La fois où Stuart Lancaster a été dégoûté des cadres trop bien installés du Racing 92
Dans un podcast qui vient d’être diffusé Outre-Manche, Stuart Lancaster lève le voile sur les tensions internes qui l’ont conduit à quitter le Racing 92 en cours de saison, évoquant le fossé culturel qu’il a ressenti au sein du club francilien et la méthode radicale qu’il a utilisée pour provoquer une prise de conscience collective.
Arrivé à Paris en grandes pompes en 2023, l’Anglais, ancien sélectionneur du XV de la Rose (2011-2015) est reparti piteusement au début de l’année 2025 après une série de mauvais résultats du club. Il a depuis repris les commandes de la province irlandaise du Connacht, en URC.

Entrées enregistrées
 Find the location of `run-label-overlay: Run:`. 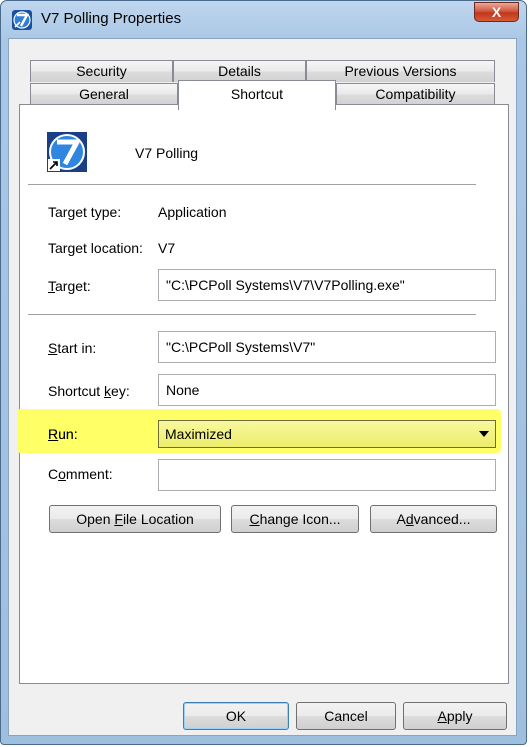

run-label-overlay: Run: is located at coordinates (63, 434).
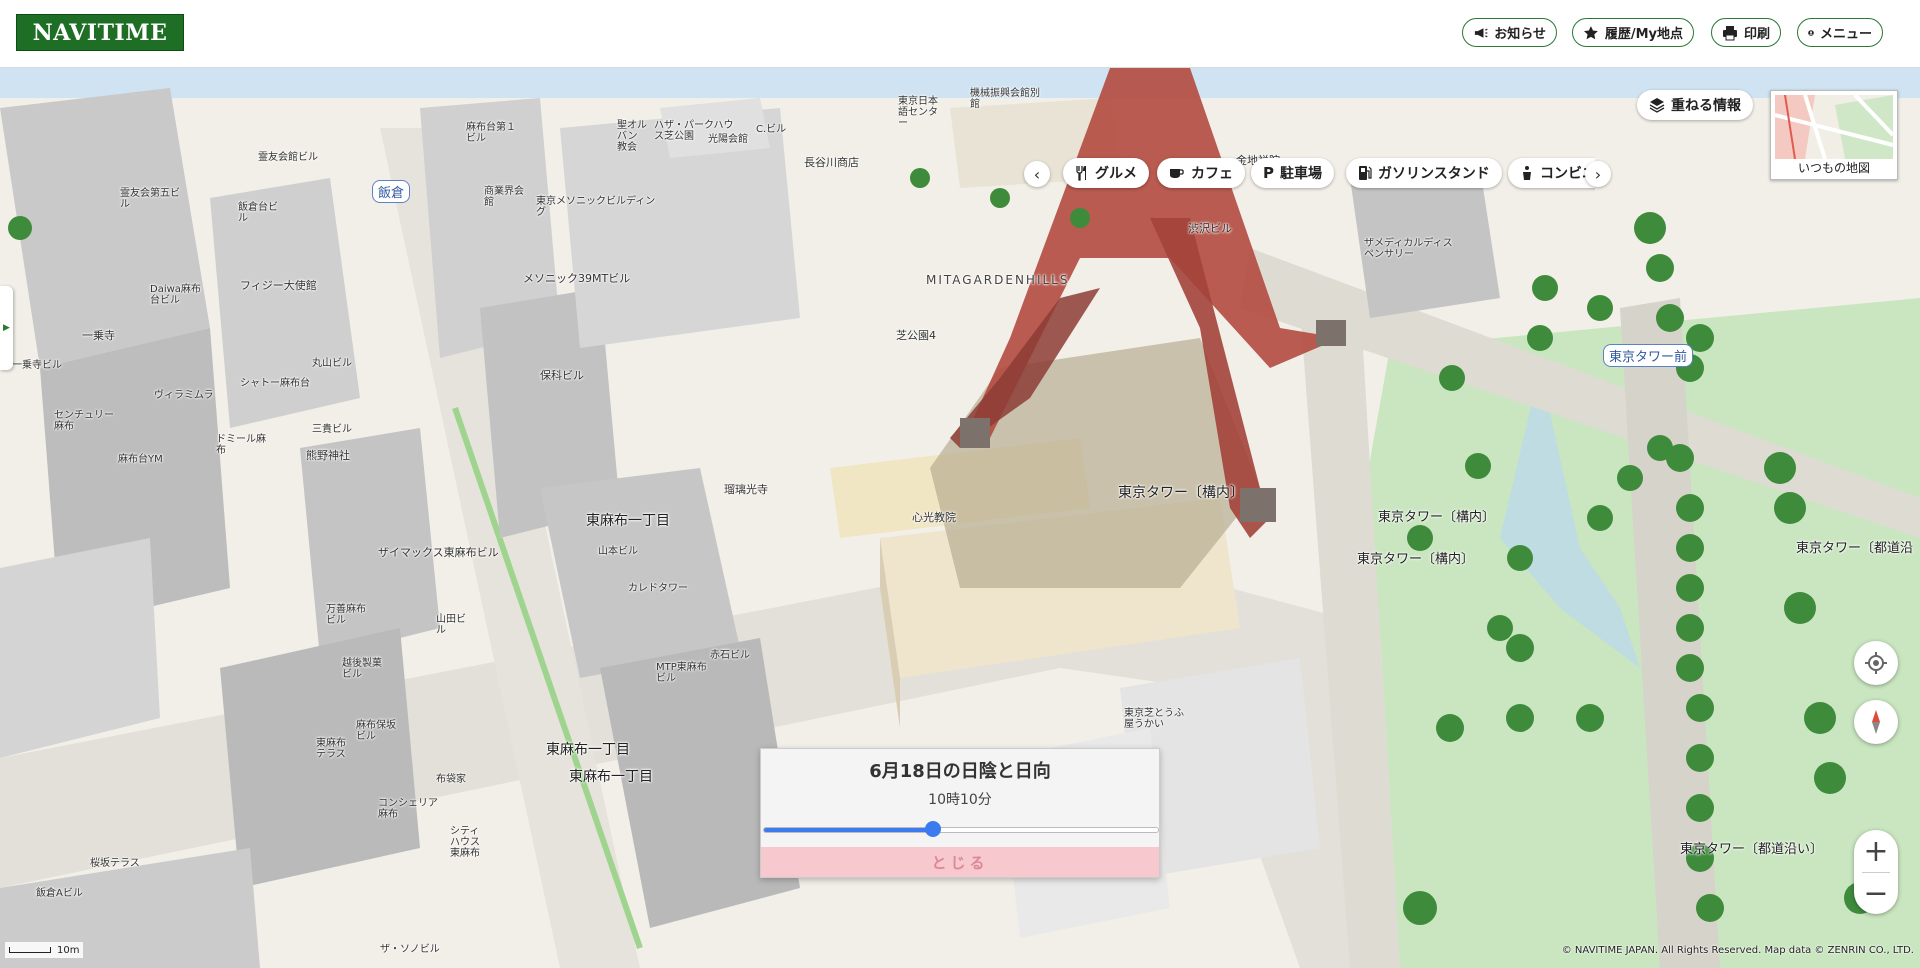 This screenshot has width=1920, height=968. What do you see at coordinates (1876, 722) in the screenshot?
I see `compass-button` at bounding box center [1876, 722].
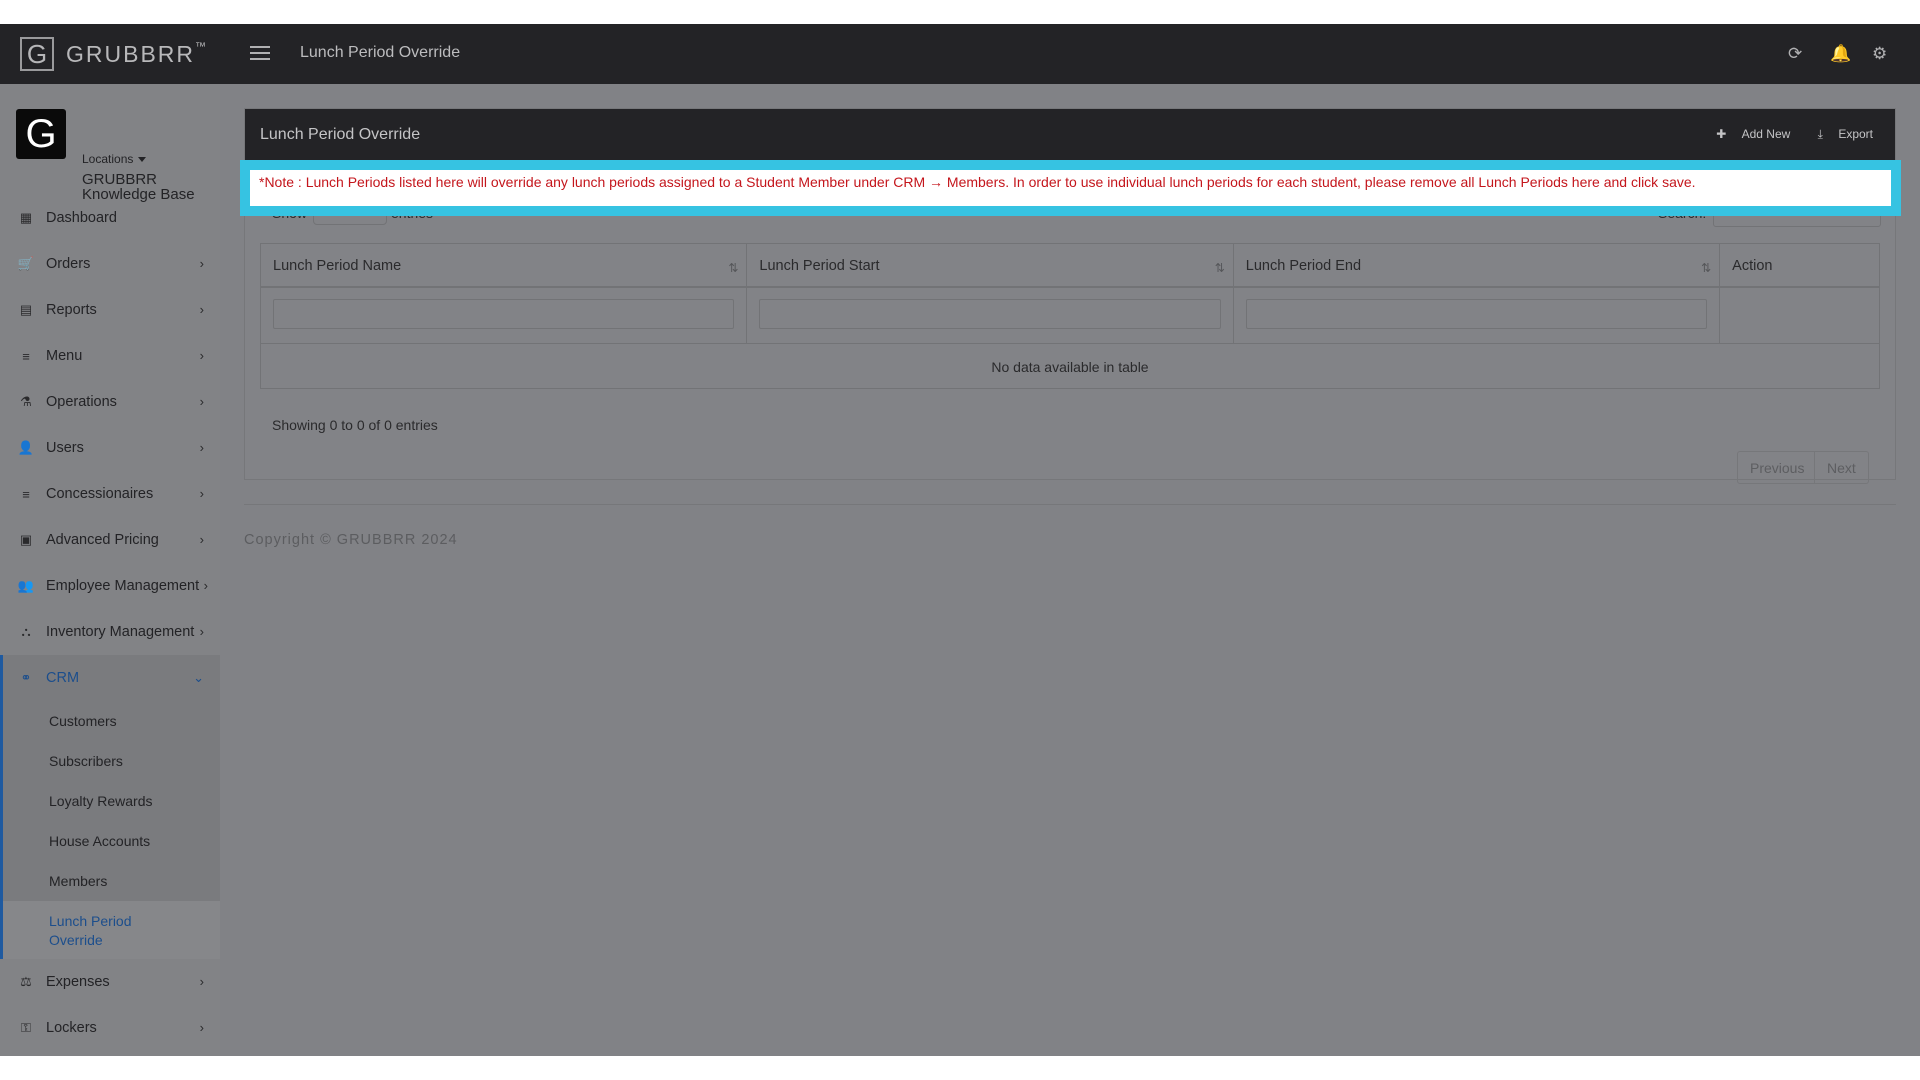 The height and width of the screenshot is (1080, 1920). I want to click on export-button: ⤓ Export, so click(1840, 134).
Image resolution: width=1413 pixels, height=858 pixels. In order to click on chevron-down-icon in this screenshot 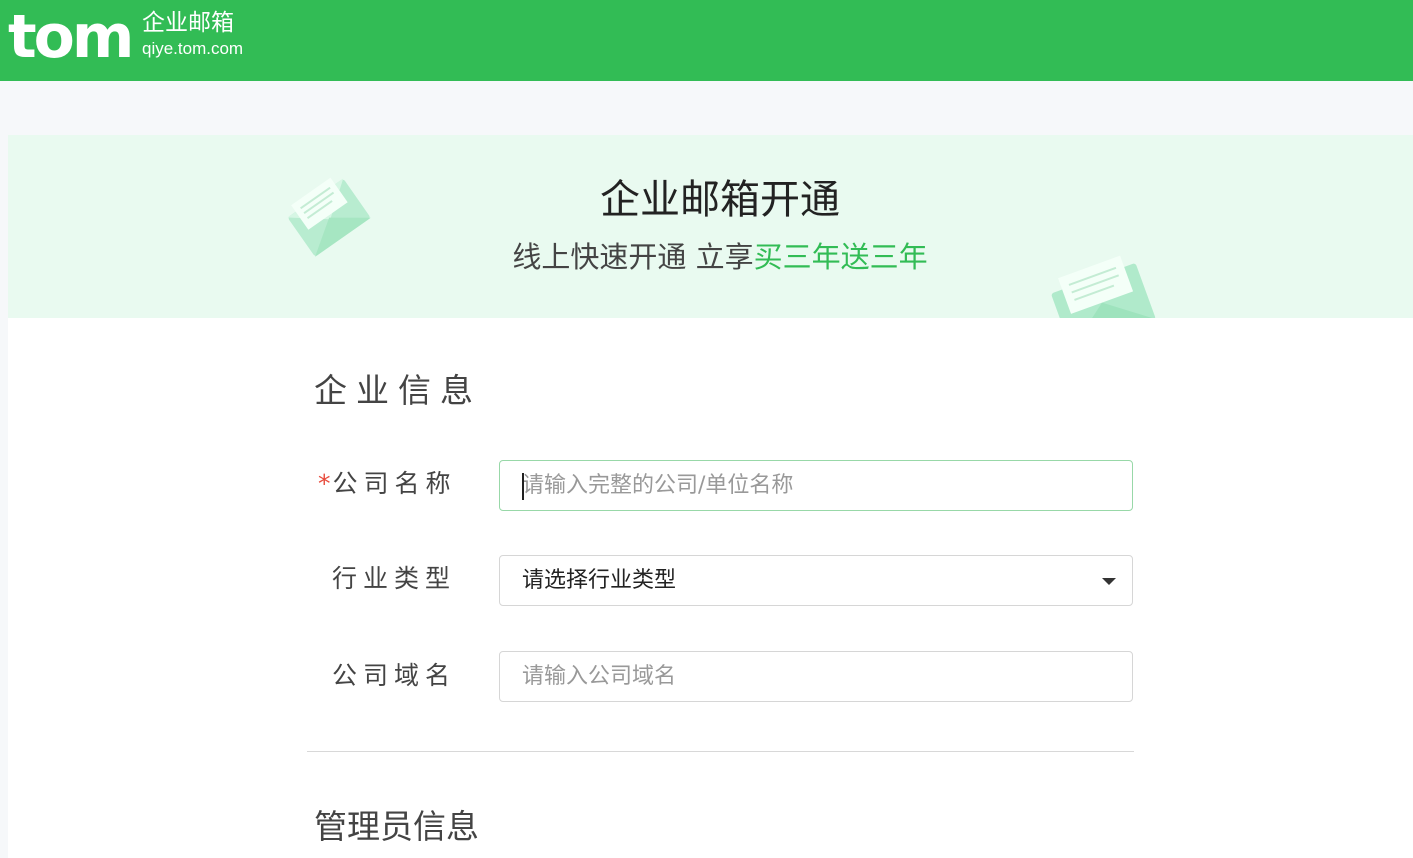, I will do `click(1109, 582)`.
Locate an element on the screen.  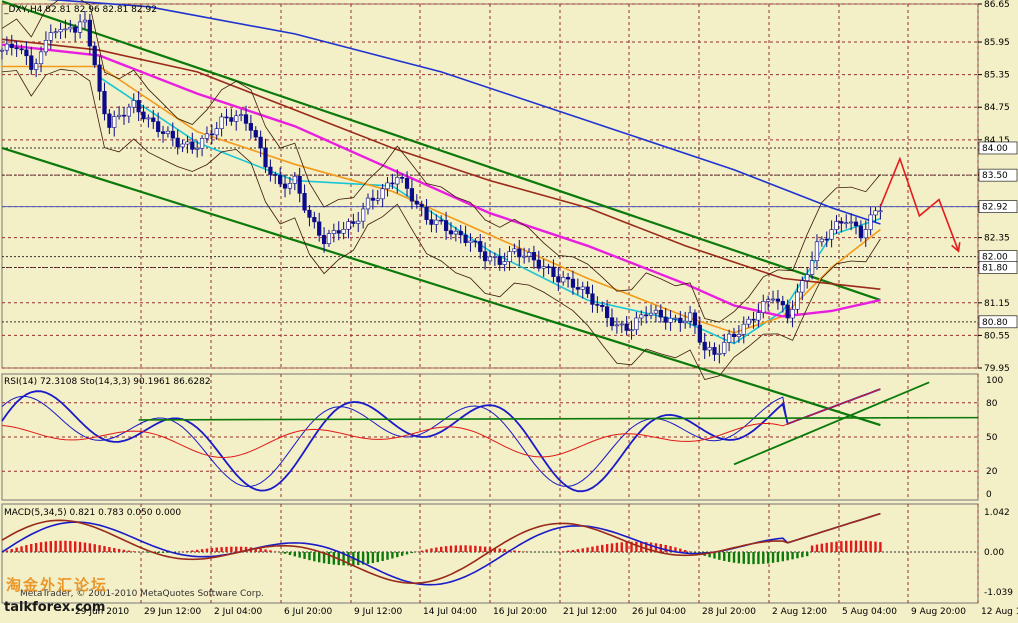
time-label: 21 Jul 12:00 is located at coordinates (590, 612).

* [Consigne]:
Extrayez du texte sur Stuart Lancaster, s'il vous plaît, le passage qui commence aux mots « La fois où Stuart » et s'arrête après « Connacht, en URC. », sans rien y changer.

* [Réponse attendue]:
La fois où Stuart Lancaster a été dégoûté des cadres trop bien installés du Racing 92
Dans un podcast qui vient d’être diffusé Outre-Manche, Stuart Lancaster lève le voile sur les tensions internes qui l’ont conduit à quitter le Racing 92 en cours de saison, évoquant le fossé culturel qu’il a ressenti au sein du club francilien et la méthode radicale qu’il a utilisée pour provoquer une prise de conscience collective.
Arrivé à Paris en grandes pompes en 2023, l’Anglais, ancien sélectionneur du XV de la Rose (2011-2015) est reparti piteusement au début de l’année 2025 après une série de mauvais résultats du club. Il a depuis repris les commandes de la province irlandaise du Connacht, en URC.